En 2019, j’ai écrit sur des recherches fascinantes sur ce que les scientifiques ont surnommé la dépense énergétique humaine maximale soutenue (et ce que les journalistes appelaient la limite ultime de l’endurance humaine). L’idée de base était qu’à long terme, notre capacité à maintenir des niveaux d’activité élevés est fondamentalement limitée par notre capacité à consommer, digérer et métaboliser suffisamment de calories pour alimenter cette activité. Vous pouvez brûler une quantité stupide de calories en faisant une course de 24 heures (près de 10 000, selon une estimation), mais vous ne pouvez pas le faire jour après jour, car vous travaillez en déficit, brûlant des calories que vous avez précédemment stockées sous forme de graisse.
Lorsque Herman Pontzer, John Speakman et d’autres chercheurs ont comparé la consommation de calories en fonction de la durée, ils ont constaté que la courbe s’aplatissait à un taux de combustion de calories d’environ 2,5 fois votre taux métabolique de base. Vous pouvez brûler davantage pendant de courtes périodes, mais le temps presse car vous ne pouvez pas remplacer ces calories. Selon les chercheurs, cette limite alimentaire du nombre de calories que nous pouvons absorber est ce qui définit en fin de compte notre endurance maximale soutenue.

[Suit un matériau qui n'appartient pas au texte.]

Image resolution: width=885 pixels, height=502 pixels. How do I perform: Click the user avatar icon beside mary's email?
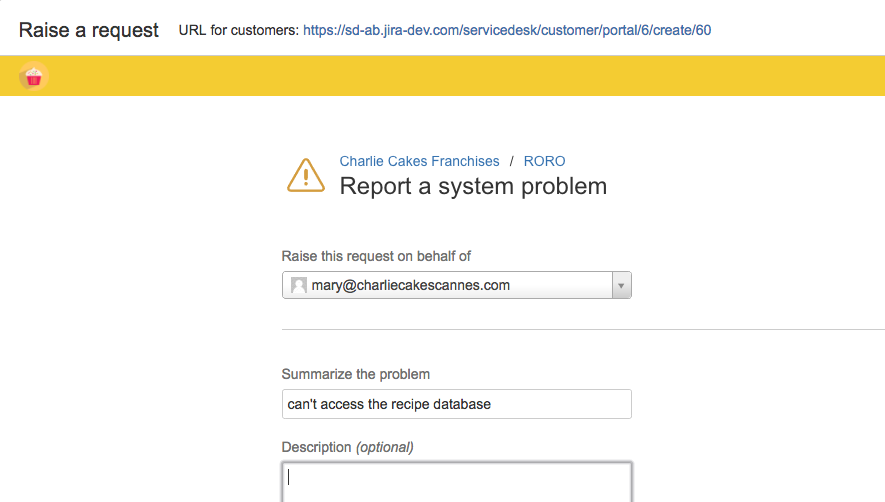299,285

Il y avait quelques bribes de données qui ne semblaient pas correspondre à cette hypothèse, notamment celles des cyclistes du Tour de France qui auraient brûlé plus de 3,5 fois leur taux métabolique de base pendant des semaines sans perdre de poids appréciable. Était-ce parce que la nutrition sportive moderne, avec ses boissons et gels faciles à digérer, permet aux athlètes d’endurance de dépasser les limites normales de la digestion ? Ou parce que les cyclistes d’élite sont des monstres digestifs de la nature ? Il est juste de dire que la limite normale de la taille humaine est d’environ sept pieds, par exemple, mais certaines personnes grandissent. Peut-être que les cyclistes du Tour de France sont les Shawn Bradley de la digestion.
Les nouvelles données, bien que limitées par un échantillon d’un seul membre de chaque groupe, suggèrent que les professionnels ne sont pas les seuls à pouvoir dépasser la limite alimentaire proposée. Le professionnel a brûlé environ 3,8 fois son taux métabolique de base ; l’amateur a atteint 4,3, en grande partie parce qu’il a passé beaucoup plus de temps en selle et moins de temps au lit. Et ils l’ont tous deux fait sans perdre de poids appréciable. En d’autres termes, manger et digérer est un événement où les Joes peuvent vraiment rivaliser avec les pros.